__Exercise goal__. Needed from the data below: every line from the one with "Get it Now (260, 867)" up to and including the one with "[Ženy ženám] (31, 15)", repeated exactly and with nothing else.

--*--

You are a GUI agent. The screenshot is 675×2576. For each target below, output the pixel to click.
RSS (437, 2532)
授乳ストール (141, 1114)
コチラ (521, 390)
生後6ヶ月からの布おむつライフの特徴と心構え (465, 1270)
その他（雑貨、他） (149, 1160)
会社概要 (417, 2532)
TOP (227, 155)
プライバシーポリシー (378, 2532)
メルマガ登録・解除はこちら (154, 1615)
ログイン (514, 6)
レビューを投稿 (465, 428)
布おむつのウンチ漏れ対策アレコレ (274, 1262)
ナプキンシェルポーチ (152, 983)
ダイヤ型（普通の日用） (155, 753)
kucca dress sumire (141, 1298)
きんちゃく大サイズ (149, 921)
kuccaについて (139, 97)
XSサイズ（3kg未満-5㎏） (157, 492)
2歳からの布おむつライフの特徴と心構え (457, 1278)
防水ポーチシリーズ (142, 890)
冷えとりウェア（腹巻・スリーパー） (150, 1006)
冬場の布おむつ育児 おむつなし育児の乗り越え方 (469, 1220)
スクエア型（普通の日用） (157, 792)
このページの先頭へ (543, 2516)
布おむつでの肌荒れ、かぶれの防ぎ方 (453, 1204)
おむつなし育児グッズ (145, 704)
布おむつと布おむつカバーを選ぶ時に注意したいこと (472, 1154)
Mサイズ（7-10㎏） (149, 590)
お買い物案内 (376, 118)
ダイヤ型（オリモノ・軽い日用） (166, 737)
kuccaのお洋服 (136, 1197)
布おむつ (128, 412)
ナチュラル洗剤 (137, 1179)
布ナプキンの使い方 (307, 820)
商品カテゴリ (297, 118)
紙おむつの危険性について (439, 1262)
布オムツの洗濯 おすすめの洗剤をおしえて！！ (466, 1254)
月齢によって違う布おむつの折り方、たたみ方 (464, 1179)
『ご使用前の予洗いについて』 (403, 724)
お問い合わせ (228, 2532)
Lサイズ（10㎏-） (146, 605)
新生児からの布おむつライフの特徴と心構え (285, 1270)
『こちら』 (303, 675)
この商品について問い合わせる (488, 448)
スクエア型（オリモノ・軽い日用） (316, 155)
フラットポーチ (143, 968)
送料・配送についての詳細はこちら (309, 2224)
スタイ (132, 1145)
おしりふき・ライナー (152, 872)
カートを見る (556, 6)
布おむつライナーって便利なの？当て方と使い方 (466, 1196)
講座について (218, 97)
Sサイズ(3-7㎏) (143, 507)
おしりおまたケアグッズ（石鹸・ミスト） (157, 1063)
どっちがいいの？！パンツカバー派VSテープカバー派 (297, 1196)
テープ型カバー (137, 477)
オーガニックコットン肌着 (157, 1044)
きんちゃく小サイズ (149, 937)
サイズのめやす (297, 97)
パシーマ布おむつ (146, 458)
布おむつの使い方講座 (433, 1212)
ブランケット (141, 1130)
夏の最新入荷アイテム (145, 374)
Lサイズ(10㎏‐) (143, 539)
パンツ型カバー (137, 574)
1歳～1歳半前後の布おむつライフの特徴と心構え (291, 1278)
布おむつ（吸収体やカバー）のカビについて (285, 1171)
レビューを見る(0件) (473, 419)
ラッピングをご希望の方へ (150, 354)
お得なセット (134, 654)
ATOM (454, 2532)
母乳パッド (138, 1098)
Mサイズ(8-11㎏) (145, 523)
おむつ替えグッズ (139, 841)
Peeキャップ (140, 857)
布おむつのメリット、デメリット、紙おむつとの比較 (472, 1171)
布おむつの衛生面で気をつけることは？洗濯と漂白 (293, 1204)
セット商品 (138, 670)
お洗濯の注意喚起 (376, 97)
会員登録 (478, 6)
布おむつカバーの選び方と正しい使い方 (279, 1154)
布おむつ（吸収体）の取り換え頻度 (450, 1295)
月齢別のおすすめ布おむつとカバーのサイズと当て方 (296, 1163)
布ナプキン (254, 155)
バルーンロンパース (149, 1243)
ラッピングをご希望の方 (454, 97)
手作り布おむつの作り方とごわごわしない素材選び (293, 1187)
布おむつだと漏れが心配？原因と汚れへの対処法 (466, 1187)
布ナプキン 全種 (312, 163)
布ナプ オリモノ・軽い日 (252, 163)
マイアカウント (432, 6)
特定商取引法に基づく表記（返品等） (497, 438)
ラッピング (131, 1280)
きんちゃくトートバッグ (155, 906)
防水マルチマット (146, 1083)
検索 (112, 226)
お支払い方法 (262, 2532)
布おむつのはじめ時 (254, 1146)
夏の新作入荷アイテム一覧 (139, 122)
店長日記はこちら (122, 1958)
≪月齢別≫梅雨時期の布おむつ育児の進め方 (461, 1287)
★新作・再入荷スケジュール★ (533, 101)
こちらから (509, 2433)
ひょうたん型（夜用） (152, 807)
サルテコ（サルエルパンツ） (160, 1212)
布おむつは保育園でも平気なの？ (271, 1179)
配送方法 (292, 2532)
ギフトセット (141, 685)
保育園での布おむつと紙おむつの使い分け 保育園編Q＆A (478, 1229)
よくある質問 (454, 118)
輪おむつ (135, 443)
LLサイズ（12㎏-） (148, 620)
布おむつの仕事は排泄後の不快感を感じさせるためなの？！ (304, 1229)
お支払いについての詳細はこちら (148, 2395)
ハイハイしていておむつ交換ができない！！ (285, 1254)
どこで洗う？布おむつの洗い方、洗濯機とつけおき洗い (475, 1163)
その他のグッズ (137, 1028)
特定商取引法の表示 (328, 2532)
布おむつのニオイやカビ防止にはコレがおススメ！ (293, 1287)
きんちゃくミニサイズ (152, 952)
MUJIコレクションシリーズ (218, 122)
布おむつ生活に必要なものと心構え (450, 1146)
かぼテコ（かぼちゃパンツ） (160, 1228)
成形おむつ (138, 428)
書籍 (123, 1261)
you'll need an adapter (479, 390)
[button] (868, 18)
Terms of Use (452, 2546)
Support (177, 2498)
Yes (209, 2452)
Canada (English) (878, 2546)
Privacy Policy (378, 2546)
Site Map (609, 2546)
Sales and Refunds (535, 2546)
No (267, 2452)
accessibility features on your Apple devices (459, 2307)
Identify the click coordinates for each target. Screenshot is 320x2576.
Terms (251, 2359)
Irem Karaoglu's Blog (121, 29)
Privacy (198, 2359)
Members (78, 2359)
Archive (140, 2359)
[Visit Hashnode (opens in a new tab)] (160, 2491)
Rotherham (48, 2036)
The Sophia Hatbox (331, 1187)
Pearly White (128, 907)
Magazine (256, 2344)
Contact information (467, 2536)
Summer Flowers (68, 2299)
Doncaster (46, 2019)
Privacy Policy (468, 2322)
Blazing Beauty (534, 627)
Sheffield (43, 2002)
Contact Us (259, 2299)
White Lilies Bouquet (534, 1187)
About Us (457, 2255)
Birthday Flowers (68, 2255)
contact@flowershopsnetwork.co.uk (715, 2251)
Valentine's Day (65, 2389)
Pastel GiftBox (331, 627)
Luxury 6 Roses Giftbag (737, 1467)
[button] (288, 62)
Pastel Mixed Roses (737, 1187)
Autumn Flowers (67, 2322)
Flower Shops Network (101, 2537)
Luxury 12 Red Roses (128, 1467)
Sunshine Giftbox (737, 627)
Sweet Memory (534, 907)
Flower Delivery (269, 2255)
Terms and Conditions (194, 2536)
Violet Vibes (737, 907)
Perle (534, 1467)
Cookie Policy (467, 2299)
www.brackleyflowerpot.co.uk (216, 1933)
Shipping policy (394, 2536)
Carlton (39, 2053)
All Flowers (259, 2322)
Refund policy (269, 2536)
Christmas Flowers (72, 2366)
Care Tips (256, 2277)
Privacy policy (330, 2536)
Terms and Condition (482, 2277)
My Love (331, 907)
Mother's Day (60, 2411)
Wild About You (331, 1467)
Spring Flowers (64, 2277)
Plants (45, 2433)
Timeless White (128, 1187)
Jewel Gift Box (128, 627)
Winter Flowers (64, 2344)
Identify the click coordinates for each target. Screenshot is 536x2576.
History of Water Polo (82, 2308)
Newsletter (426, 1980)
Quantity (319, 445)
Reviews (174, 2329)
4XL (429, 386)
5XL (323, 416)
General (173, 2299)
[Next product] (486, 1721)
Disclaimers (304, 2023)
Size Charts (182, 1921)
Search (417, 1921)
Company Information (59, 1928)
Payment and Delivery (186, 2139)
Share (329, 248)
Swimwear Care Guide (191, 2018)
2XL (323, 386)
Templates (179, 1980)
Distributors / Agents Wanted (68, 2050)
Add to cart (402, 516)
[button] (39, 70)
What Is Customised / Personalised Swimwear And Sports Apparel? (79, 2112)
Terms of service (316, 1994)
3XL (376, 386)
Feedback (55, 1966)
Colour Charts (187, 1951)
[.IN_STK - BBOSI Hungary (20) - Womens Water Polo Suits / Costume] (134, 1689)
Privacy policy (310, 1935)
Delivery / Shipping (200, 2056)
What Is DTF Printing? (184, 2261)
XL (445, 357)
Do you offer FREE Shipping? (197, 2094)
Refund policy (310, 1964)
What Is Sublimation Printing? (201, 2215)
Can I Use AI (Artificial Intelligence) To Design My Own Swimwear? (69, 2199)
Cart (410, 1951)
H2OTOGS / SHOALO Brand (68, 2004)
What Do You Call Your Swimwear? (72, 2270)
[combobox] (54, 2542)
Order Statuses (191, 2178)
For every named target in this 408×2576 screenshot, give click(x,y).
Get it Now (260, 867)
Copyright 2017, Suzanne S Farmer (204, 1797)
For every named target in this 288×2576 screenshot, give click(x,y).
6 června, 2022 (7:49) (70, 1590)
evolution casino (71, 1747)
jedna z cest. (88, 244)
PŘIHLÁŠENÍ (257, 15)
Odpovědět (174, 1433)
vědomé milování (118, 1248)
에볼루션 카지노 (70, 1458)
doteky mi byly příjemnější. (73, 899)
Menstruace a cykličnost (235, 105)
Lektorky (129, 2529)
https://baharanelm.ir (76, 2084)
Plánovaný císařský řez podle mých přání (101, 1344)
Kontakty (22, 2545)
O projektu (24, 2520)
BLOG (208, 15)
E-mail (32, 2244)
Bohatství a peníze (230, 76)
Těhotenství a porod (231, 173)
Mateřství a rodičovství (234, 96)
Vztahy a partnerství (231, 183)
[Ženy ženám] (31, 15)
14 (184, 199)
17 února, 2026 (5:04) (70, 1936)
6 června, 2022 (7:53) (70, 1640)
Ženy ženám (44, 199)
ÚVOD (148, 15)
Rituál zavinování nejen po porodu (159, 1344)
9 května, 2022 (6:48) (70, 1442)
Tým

--*--

__Written response__.
Get it Now (260, 867)
Copyright 2017, Suzanne S Farmer (204, 1797)
For every named target in this 288×2576 screenshot, give click(x,y).
6 června, 2022 (7:49) (70, 1590)
evolution casino (71, 1747)
jedna z cest. (88, 244)
PŘIHLÁŠENÍ (257, 15)
Odpovědět (174, 1433)
vědomé milování (118, 1248)
에볼루션 카지노 (70, 1458)
doteky mi byly příjemnější. (73, 899)
Menstruace a cykličnost (235, 105)
Lektorky (129, 2529)
https://baharanelm.ir (76, 2084)
Plánovaný císařský řez podle mých přání (101, 1344)
Kontakty (22, 2545)
O projektu (24, 2520)
BLOG (208, 15)
E-mail (32, 2244)
Bohatství a peníze (230, 76)
Těhotenství a porod (231, 173)
Mateřství a rodičovství (234, 96)
Vztahy a partnerství (231, 183)
[Ženy ženám] (31, 15)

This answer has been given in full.